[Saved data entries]
= = = = =
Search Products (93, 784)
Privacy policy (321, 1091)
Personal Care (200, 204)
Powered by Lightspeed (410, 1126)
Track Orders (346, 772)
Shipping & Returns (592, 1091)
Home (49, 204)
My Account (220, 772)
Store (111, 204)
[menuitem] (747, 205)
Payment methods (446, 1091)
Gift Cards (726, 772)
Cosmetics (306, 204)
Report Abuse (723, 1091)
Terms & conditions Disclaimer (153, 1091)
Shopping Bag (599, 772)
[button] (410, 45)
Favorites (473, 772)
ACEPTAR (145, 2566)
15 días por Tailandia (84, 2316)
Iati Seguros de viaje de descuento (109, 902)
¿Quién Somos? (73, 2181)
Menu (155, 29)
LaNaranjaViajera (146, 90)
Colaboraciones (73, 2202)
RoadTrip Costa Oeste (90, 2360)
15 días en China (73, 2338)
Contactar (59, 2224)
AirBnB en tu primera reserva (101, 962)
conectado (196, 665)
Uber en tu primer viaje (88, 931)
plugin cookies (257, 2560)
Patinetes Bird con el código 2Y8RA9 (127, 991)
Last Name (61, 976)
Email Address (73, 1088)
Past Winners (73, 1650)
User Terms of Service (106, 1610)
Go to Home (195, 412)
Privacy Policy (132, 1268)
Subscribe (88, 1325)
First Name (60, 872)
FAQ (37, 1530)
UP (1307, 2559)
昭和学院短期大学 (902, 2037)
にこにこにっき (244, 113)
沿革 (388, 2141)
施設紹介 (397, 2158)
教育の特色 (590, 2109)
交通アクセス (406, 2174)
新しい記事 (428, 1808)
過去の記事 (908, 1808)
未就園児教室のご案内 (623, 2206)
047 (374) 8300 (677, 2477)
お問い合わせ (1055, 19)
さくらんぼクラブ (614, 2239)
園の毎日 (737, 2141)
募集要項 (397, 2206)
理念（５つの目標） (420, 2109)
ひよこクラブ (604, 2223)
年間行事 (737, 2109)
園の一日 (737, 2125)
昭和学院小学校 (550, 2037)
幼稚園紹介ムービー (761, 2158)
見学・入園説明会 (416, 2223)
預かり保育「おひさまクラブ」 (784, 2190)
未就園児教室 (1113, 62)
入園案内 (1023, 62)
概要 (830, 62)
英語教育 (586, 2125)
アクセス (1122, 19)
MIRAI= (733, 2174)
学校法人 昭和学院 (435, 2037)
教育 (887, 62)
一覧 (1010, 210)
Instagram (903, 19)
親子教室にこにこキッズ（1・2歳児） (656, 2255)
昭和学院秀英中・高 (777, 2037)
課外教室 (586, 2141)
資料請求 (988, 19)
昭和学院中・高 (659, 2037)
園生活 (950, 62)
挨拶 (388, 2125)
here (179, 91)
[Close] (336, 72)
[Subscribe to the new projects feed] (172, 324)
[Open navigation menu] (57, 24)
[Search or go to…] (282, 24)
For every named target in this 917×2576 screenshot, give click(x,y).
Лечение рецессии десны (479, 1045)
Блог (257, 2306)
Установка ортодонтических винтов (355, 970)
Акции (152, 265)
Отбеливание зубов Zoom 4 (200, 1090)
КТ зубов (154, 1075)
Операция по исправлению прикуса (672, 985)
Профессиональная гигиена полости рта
= = = = =
[TASK GOAL]
Where the data above reaches the line holding "園の一日 (737, 2125)", begin printing, and stop after the line holding "For every named". Each line must be reproduced exactly, with nothing else added.

[WRITTEN ANSWER]
園の一日 (737, 2125)
昭和学院小学校 (550, 2037)
幼稚園紹介ムービー (761, 2158)
見学・入園説明会 (416, 2223)
預かり保育「おひさまクラブ」 (784, 2190)
未就園児教室 (1113, 62)
入園案内 (1023, 62)
概要 (830, 62)
英語教育 (586, 2125)
アクセス (1122, 19)
MIRAI= (733, 2174)
学校法人 昭和学院 (435, 2037)
教育 (887, 62)
一覧 (1010, 210)
Instagram (903, 19)
親子教室にこにこキッズ（1・2歳児） (656, 2255)
昭和学院秀英中・高 (777, 2037)
課外教室 (586, 2141)
資料請求 (988, 19)
昭和学院中・高 (659, 2037)
園生活 (950, 62)
挨拶 (388, 2125)
here (179, 91)
[Close] (336, 72)
[Subscribe to the new projects feed] (172, 324)
[Open navigation menu] (57, 24)
[Search or go to…] (282, 24)
For every named target in this 917×2576 screenshot, give click(x,y).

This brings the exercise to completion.